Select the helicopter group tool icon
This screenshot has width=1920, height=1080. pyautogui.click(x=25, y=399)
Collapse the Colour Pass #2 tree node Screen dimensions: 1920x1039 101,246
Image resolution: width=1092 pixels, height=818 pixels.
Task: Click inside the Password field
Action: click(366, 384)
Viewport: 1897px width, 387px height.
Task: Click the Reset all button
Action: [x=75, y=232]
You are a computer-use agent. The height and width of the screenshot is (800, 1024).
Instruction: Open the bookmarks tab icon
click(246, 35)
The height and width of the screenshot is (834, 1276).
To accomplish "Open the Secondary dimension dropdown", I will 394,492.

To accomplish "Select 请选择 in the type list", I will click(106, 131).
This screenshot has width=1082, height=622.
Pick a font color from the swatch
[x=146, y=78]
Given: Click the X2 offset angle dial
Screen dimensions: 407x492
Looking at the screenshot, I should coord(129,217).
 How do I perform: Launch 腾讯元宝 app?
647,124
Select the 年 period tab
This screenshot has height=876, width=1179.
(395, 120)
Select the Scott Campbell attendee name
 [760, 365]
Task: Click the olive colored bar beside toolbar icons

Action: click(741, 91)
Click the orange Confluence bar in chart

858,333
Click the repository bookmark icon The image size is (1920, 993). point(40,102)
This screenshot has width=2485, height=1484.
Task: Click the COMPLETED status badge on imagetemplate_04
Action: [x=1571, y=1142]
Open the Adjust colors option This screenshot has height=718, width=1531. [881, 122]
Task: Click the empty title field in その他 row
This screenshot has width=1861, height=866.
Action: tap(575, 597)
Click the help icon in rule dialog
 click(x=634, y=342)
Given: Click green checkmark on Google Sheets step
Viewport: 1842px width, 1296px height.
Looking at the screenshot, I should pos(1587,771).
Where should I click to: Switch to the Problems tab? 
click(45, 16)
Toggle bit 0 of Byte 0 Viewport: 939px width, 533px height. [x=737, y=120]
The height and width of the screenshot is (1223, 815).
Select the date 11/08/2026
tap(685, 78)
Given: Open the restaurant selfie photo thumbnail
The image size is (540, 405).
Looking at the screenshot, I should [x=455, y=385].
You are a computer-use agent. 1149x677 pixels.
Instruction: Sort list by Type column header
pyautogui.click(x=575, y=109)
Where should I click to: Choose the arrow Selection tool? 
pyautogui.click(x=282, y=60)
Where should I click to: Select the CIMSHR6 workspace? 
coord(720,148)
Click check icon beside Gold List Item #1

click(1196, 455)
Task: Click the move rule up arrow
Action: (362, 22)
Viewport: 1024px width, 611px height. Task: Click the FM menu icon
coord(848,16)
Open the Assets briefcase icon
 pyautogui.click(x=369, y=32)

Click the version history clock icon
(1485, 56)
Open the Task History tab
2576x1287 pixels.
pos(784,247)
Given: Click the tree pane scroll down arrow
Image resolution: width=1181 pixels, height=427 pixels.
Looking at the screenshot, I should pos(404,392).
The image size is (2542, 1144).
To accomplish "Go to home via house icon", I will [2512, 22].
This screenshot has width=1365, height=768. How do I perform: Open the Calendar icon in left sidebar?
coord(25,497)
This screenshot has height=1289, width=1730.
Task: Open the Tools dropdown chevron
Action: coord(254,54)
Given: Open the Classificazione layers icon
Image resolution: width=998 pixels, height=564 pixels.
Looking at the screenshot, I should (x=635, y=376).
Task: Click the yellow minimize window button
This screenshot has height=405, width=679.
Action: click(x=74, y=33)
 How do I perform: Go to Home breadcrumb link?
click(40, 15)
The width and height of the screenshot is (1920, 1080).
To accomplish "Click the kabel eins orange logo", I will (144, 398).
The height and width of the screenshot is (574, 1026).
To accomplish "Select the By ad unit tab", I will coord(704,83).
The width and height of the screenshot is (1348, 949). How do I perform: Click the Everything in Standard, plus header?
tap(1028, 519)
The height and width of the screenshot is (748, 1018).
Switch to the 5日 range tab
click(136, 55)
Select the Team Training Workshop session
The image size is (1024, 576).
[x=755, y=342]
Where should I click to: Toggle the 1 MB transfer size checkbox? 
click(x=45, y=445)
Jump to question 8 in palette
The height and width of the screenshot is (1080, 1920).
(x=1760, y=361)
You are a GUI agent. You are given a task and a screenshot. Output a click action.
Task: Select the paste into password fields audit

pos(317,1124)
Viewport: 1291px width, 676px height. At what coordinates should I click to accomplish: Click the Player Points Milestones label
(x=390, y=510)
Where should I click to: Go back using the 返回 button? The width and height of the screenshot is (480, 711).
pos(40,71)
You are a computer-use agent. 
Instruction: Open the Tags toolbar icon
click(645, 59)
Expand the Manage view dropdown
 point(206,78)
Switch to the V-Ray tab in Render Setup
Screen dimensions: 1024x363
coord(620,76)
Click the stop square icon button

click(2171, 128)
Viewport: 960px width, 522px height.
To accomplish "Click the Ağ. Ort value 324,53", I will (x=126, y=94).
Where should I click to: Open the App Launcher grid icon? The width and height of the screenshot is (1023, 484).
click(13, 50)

== Problem to solve ==
Rewrite the lines above, replacing "Where should I click to" with "Where do I click to" wherever it occurs and leaving everything else untouched.

== Full output ==
Select the helicopter group tool icon
This screenshot has width=1920, height=1080. pyautogui.click(x=25, y=399)
Collapse the Colour Pass #2 tree node Screen dimensions: 1920x1039 101,246
Image resolution: width=1092 pixels, height=818 pixels.
Task: Click inside the Password field
Action: click(366, 384)
Viewport: 1897px width, 387px height.
Task: Click the Reset all button
Action: [x=75, y=232]
You are a computer-use agent. The height and width of the screenshot is (800, 1024).
Instruction: Open the bookmarks tab icon
click(246, 35)
The height and width of the screenshot is (834, 1276).
To accomplish "Open the Secondary dimension dropdown", I will 394,492.

To accomplish "Select 请选择 in the type list", I will click(106, 131).
This screenshot has width=1082, height=622.
Pick a font color from the swatch
[x=146, y=78]
Given: Click the X2 offset angle dial
Screen dimensions: 407x492
Looking at the screenshot, I should coord(129,217).
 How do I perform: Launch 腾讯元宝 app?
647,124
Select the 年 period tab
This screenshot has height=876, width=1179.
(395, 120)
Select the Scott Campbell attendee name
 [760, 365]
Task: Click the olive colored bar beside toolbar icons

Action: click(741, 91)
Click the orange Confluence bar in chart

858,333
Click the repository bookmark icon The image size is (1920, 993). point(40,102)
This screenshot has width=2485, height=1484.
Task: Click the COMPLETED status badge on imagetemplate_04
Action: [x=1571, y=1142]
Open the Adjust colors option This screenshot has height=718, width=1531. [881, 122]
Task: Click the empty title field in その他 row
This screenshot has width=1861, height=866.
Action: tap(575, 597)
Click the help icon in rule dialog
 click(x=634, y=342)
Given: Click green checkmark on Google Sheets step
Viewport: 1842px width, 1296px height.
Looking at the screenshot, I should pos(1587,771).
Where do I click to: Switch to the Problems tab? 
click(45, 16)
Toggle bit 0 of Byte 0 Viewport: 939px width, 533px height. [x=737, y=120]
The height and width of the screenshot is (1223, 815).
Select the date 11/08/2026
tap(685, 78)
Given: Open the restaurant selfie photo thumbnail
The image size is (540, 405).
Looking at the screenshot, I should [x=455, y=385].
You are a computer-use agent. 1149x677 pixels.
Instruction: Sort list by Type column header
pyautogui.click(x=575, y=109)
Where do I click to: Choose the arrow Selection tool? 
pyautogui.click(x=282, y=60)
Where do I click to: Select the CIMSHR6 workspace? 
coord(720,148)
Click check icon beside Gold List Item #1

click(1196, 455)
Task: Click the move rule up arrow
Action: (362, 22)
Viewport: 1024px width, 611px height. Task: Click the FM menu icon
coord(848,16)
Open the Assets briefcase icon
 pyautogui.click(x=369, y=32)

Click the version history clock icon
(1485, 56)
Open the Task History tab
2576x1287 pixels.
pos(784,247)
Given: Click the tree pane scroll down arrow
Image resolution: width=1181 pixels, height=427 pixels.
Looking at the screenshot, I should pos(404,392).
The image size is (2542, 1144).
To accomplish "Go to home via house icon", I will [2512, 22].
This screenshot has width=1365, height=768. How do I perform: Open the Calendar icon in left sidebar?
coord(25,497)
This screenshot has height=1289, width=1730.
Task: Open the Tools dropdown chevron
Action: coord(254,54)
Given: Open the Classificazione layers icon
Image resolution: width=998 pixels, height=564 pixels.
Looking at the screenshot, I should (x=635, y=376).
Task: Click the yellow minimize window button
This screenshot has height=405, width=679.
Action: click(x=74, y=33)
 How do I perform: Go to Home breadcrumb link?
click(40, 15)
The width and height of the screenshot is (1920, 1080).
To accomplish "Click the kabel eins orange logo", I will (144, 398).
The height and width of the screenshot is (574, 1026).
To accomplish "Select the By ad unit tab", I will coord(704,83).
The width and height of the screenshot is (1348, 949). How do I perform: Click the Everything in Standard, plus header?
tap(1028, 519)
The height and width of the screenshot is (748, 1018).
Switch to the 5日 range tab
click(136, 55)
Select the Team Training Workshop session
The image size is (1024, 576).
[x=755, y=342]
Where do I click to: Toggle the 1 MB transfer size checkbox? 
click(x=45, y=445)
Jump to question 8 in palette
The height and width of the screenshot is (1080, 1920).
(x=1760, y=361)
You are a GUI agent. You are given a task and a screenshot. Output a click action.
Task: Select the paste into password fields audit

pos(317,1124)
Viewport: 1291px width, 676px height. At what coordinates should I click to accomplish: Click the Player Points Milestones label
(x=390, y=510)
Where do I click to: Go back using the 返回 button? The width and height of the screenshot is (480, 711).
pos(40,71)
You are a computer-use agent. 
Instruction: Open the Tags toolbar icon
click(645, 59)
Expand the Manage view dropdown
 point(206,78)
Switch to the V-Ray tab in Render Setup
Screen dimensions: 1024x363
coord(620,76)
Click the stop square icon button

click(2171, 128)
Viewport: 960px width, 522px height.
To accomplish "Click the Ağ. Ort value 324,53", I will (x=126, y=94).
Where do I click to: Open the App Launcher grid icon? The width and height of the screenshot is (1023, 484).
click(13, 50)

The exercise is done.